Con la formazione del Partito Democratico e la vittoria nelle ultime elezioni della destra, sarebbe stato quasi naturale ricercare la strada per costruire il Partito della Sinistra Italiana, senza altre aggettivazioni. Purtroppo così non è e tanti, me compreso, avvertono un senso profondo di malessere che porta ad isolarsi da una politica e da una sinistra incapace di indicare una prospettiva complessiva per l’Italia ed anche per il mondo colpito da una crisi profonda del capitalismo. L’attuale frammentazione della sinistra italiana, è per me motivo di vera e propria angoscia esistenziale.

Ha accennato, nel suo intervento, alla genesi dell’area industriale, e al ruolo avuto in quell’occasione dagli imprenditori tarantini. Sembra di capire che il “capitalismo straccione” gramsciano trovò a Taranto, in quegli anni, un indiscusso caposaldo.

Sicuramente si: l’analisi gramsciana della borghesia e del capitalismo italiano si attaglia molto bene alla realtà tarantina cosi come si è andata realizzando, dall’insediamento dell’Arsenale Militare in avanti.

Si è parlato di un pathos che non esiste più. Muciaccia e Angelini, “compagni medici”, ogni volta che andavano in provincia per presiedere ad una riunione, prima di avviare i lavori dovevano girare per le case di coloro che avevano un parente malato. PCI, tempio della classe operaia del tempo che fu.

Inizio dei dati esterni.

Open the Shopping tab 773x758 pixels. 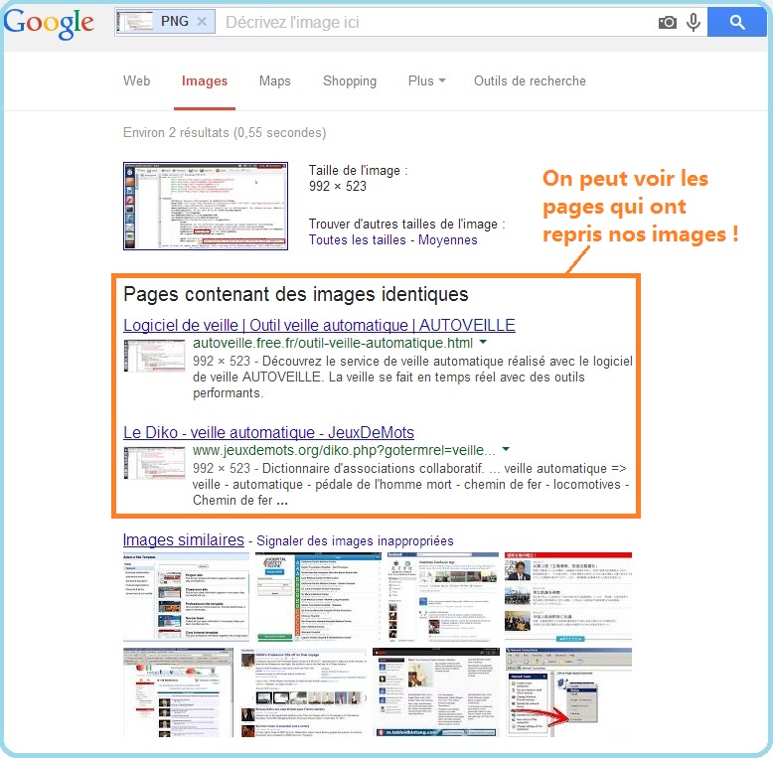pos(349,81)
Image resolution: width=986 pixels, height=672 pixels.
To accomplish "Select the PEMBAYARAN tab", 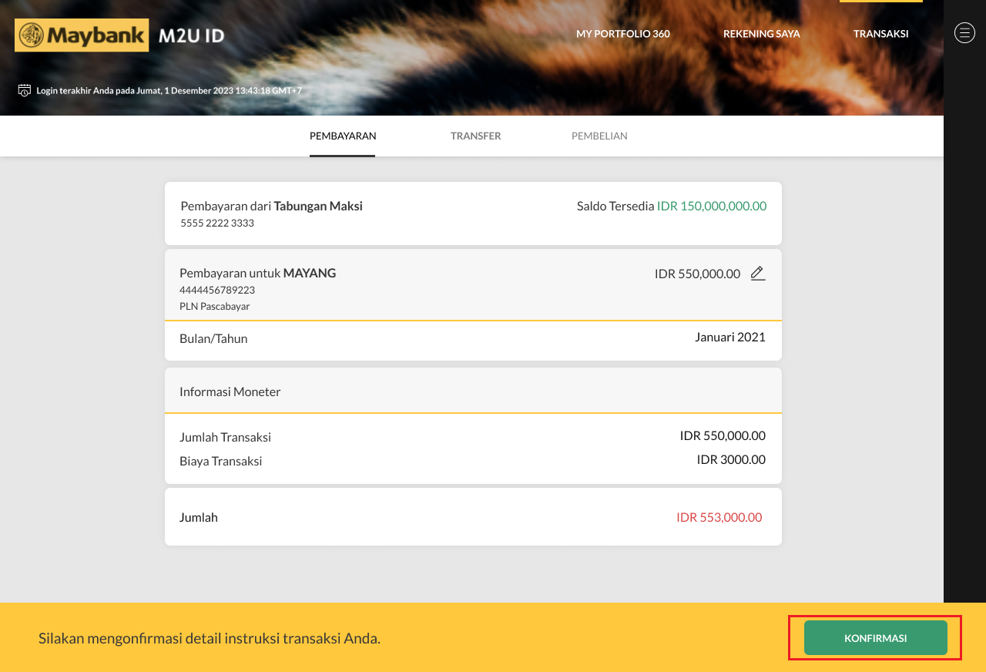I will pos(343,136).
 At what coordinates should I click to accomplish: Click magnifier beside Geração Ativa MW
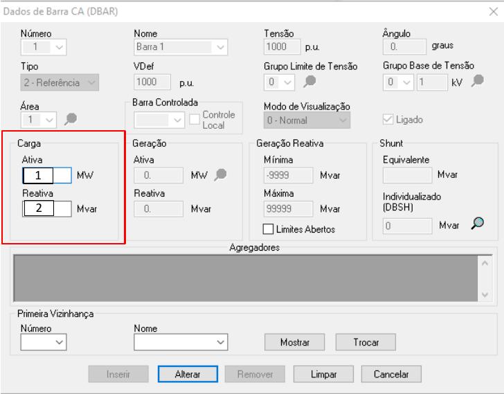(x=221, y=175)
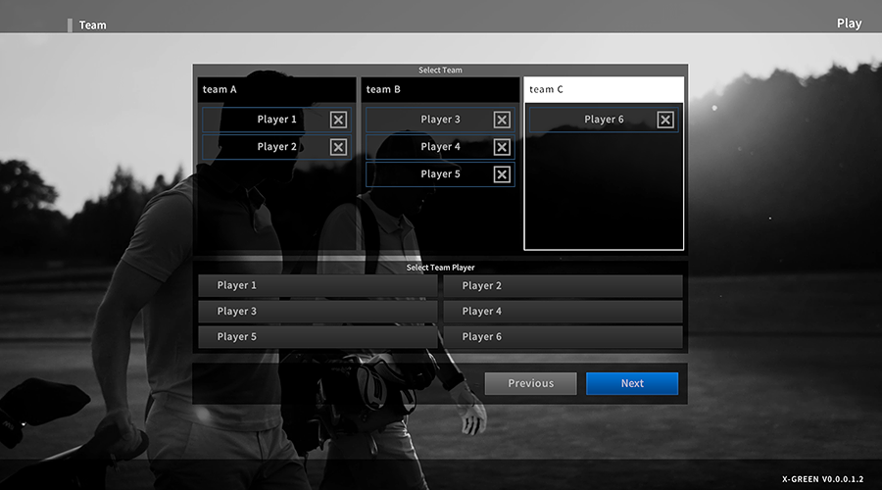Remove Player 4 from team B
This screenshot has height=490, width=882.
502,147
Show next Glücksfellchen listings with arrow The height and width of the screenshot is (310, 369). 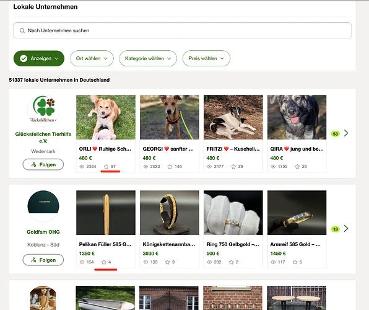[346, 133]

Per scrivere il mio ultimo libro ho incontrato alcuni dei protagonisti delle vicende in esso ricostruite, ed ho avvertito in loro una vera e profonda preoccupazione per una politica che sempre più si presenta come mezzo per realizzare progetti personali, più o meno nobili, e non per affrontare e risolvere i problemi della gente, soprattutto quella più debole ed indifesa. Penso che anche questa sia una causa della crisi dei partiti e della politica più in generale. E proprio per ricordare politici come Ludovico Angelini ed Elio Muciaccia, ho riportato nella premessa del mio libro una bellissima poesia di quegli anni.

Lei era fra quelli che non volevano interrotto il tavolo del confronto per le provinciali. Evidentemente, i fatti lo confermano, sposava una posizione minoritaria nel suo Partito e nell’area della c.d. “Sinistra alternativa”.

Non mi ha mai fatto paura trovarmi in minoranza; ho sempre cercato di dire la mia in autonomia di pensiero. L’ho fatto anche in quest’occasione: l’obiettivo doveva essere quella della ricomposizione unitaria del centro-sinistra, su una base programmatica limpida, partecipando alle primarie e puntando a vincerle. Si è scelto, con qualche passaggio anche bizzarro ed apparentemente estemporaneo, un’altra strada. Una strada che continuo a non condividere e dalla quale, in piena autonomia di pensiero, intendo continuare a tenermi lontano.

Ha citato una frase di Thomas Eliot. Cos’altro avrebbe potuto e voluto essere.

Ho compiuto nei mesi scorsi 60 anni e sono diventato anche nonno di un bel maschietto; la mia vita è stata nel suo complesso varia ed interessante: ho avuto la possibilità di interessarmi di tante cose che hanno arricchito la mia anima. La fase della mia vita, cominciata quando avevo 23 anni, la ritengo sostanzialmente conclusa. La citazione di Eliot mi piace perché è uno stimolo straordinario a percorrere strade nuove, che magari sono quelle non intraprese in passato: la vita è una continua scelta, ed ogni scelta è una rinuncia. Ma quella che ieri è stata una rinuncia può diventare la scelta dell’oggi: la mia non è quindi una considerazione frutto di rimpianti, ma di un rinnovato interesse alla vita ed al futuro. A 23 anni ero un “giovane aspirante intellettuale” che fu chiamato all’impegno pieno nella vita politica; oggi mi sento un “anziano aspirante intellettuale”, che vuol continuare a dare un contributo alla conoscenza ed all’impegno sociale, politico e culturale.